When giant electronics company Panasonic decided to grow its business-to-business (B2B) revenue more methodically, one of the first places it looked was its existing sales and marketing databases. What it discovered was a mish-mash of different approaches that had been siloed for the specific needs of its consumer, industrial and B2B teams.
"Some of it was pretty ugly," said Stephen Yeo, marketing director for Panasonic System Communications Co. Europe.
That was the beginning of an extensive reorganization: one designed to create a more common set of marketing and sales business processes using the Salesforce.com platform.
Salesforce integrator Cloud Sherpas, which has an international footprint, was tapped to facilitate the process. When all was said and done, the project involved migrating 35,000 customer accounts, 38,000 contacts and more than 30,000 opportunities from a hodge-podge of spreadsheets and other systems into Salesforce. "It was like constructing an airliner when it was in flight," Yeo said.
Yet, Cloud Sherpas was able to pull off the project within the agreed-upon timeframe, transferring the information contained in the company's billion-dollar-plus sales pipeline with a high degree of accuracy, he said.

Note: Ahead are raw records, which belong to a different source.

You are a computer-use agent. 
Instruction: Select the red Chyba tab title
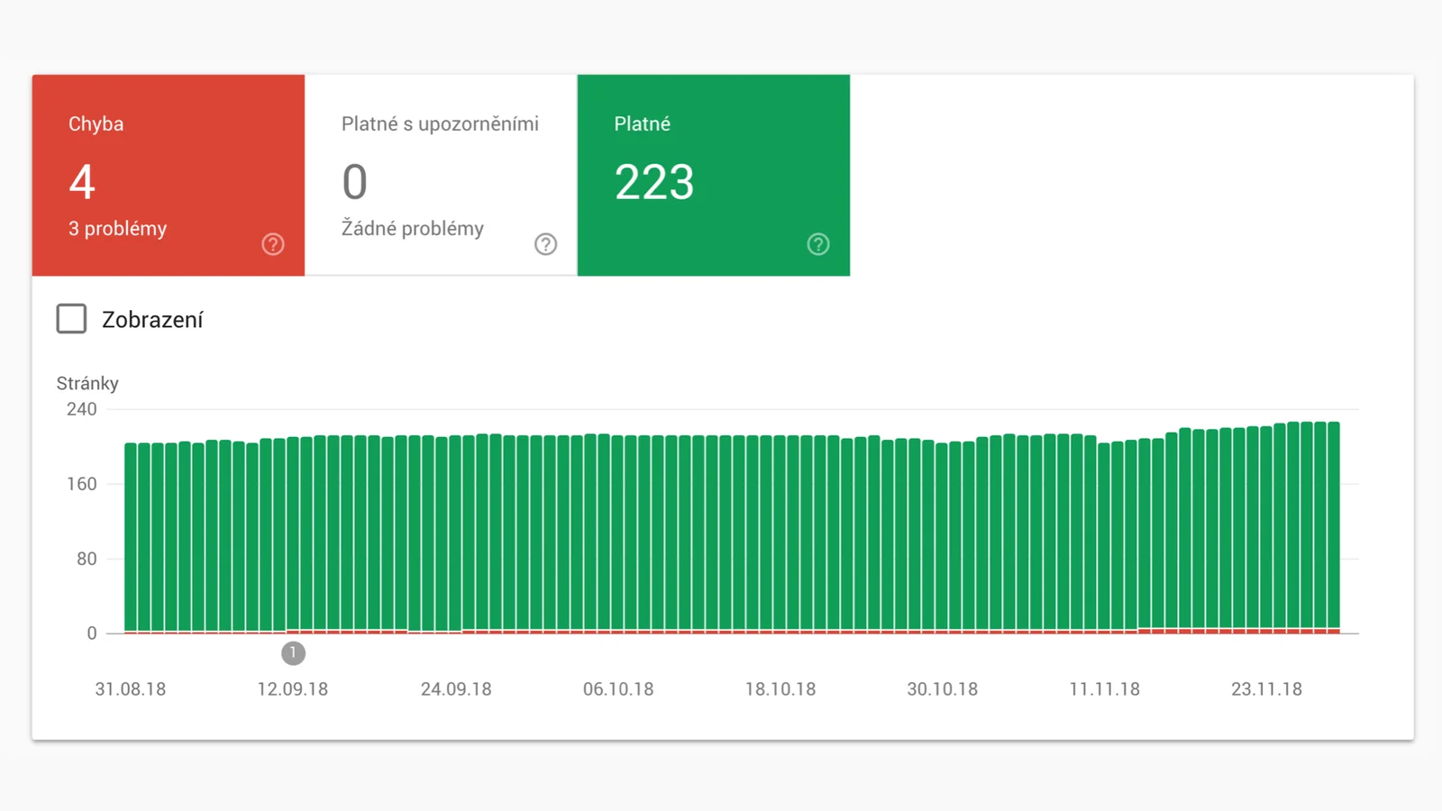pyautogui.click(x=96, y=124)
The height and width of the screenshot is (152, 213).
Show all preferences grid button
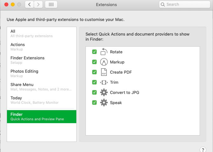tap(51, 4)
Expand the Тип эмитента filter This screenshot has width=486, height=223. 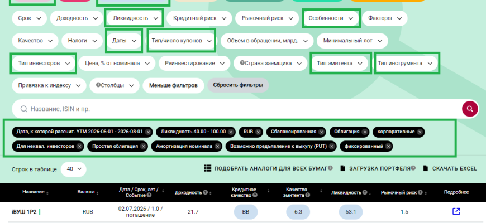tap(340, 63)
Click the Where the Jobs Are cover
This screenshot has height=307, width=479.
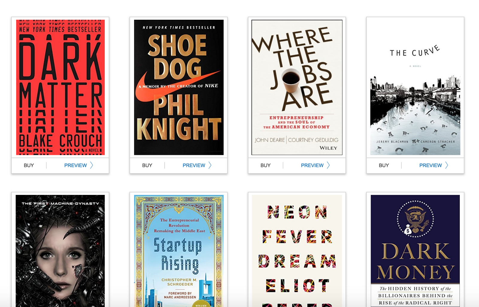point(297,87)
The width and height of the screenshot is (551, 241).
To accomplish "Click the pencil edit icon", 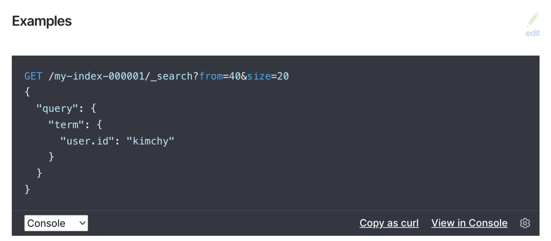I will coord(533,20).
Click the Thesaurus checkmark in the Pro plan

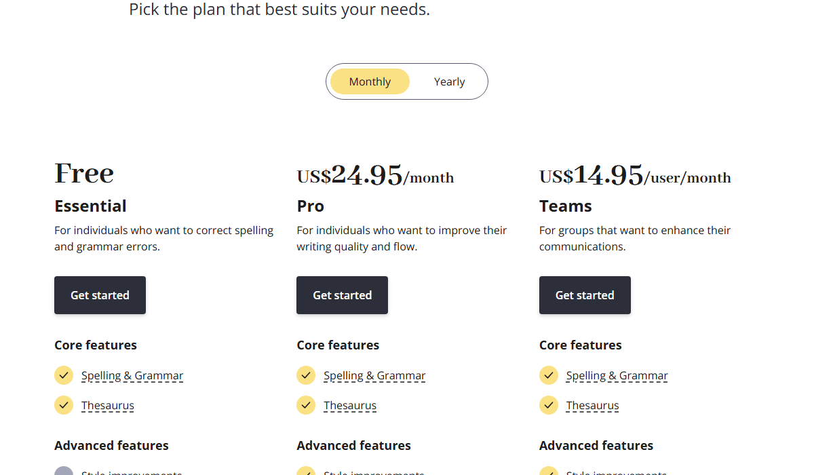(306, 405)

Here are five things that Panasonic and Cloud Sherpas did to help make that happen
- Get the input you need - To kick off the design of the Salesforce records, Cloud Sherpas facilititated a workshop with stakeholders from all three business divisions involved to understand the existing processes and then come up with a blueprint that would accommodate the strategic needs of all of them.
- Pick your team carefully - When you're dealing with a migration of this magnitude, your company can't afford to have conflicting agendas threaten the bigger picture. Panasonic started the project as a collaboration between Cloud Sherpas and a set of external project managers, but reassigned accountability when certain members lost sight of the end goal. You also need to pick people who can "handle unexpected and potentially complex situations."
- Plan down to the minute - Panasonic left nothing to chance, closely specifying the amount of hours that certain steps should take and closely managing to those numbers. The project was structured as a fixed-fee contract.
- Require weekly assessments - To keep things on track, the team keep close tabs on progress, so that resources could be redeployed (if necessary) to meet the overall plan.
- Test, test, and then test again - Cloud Sherpas ran three migration tests along the way (practice runs to ensure that the SQL engine running the process was converting data properly), before it was ready to do it for real. "That ensured that our real migration happened really smoothly," Yeo said.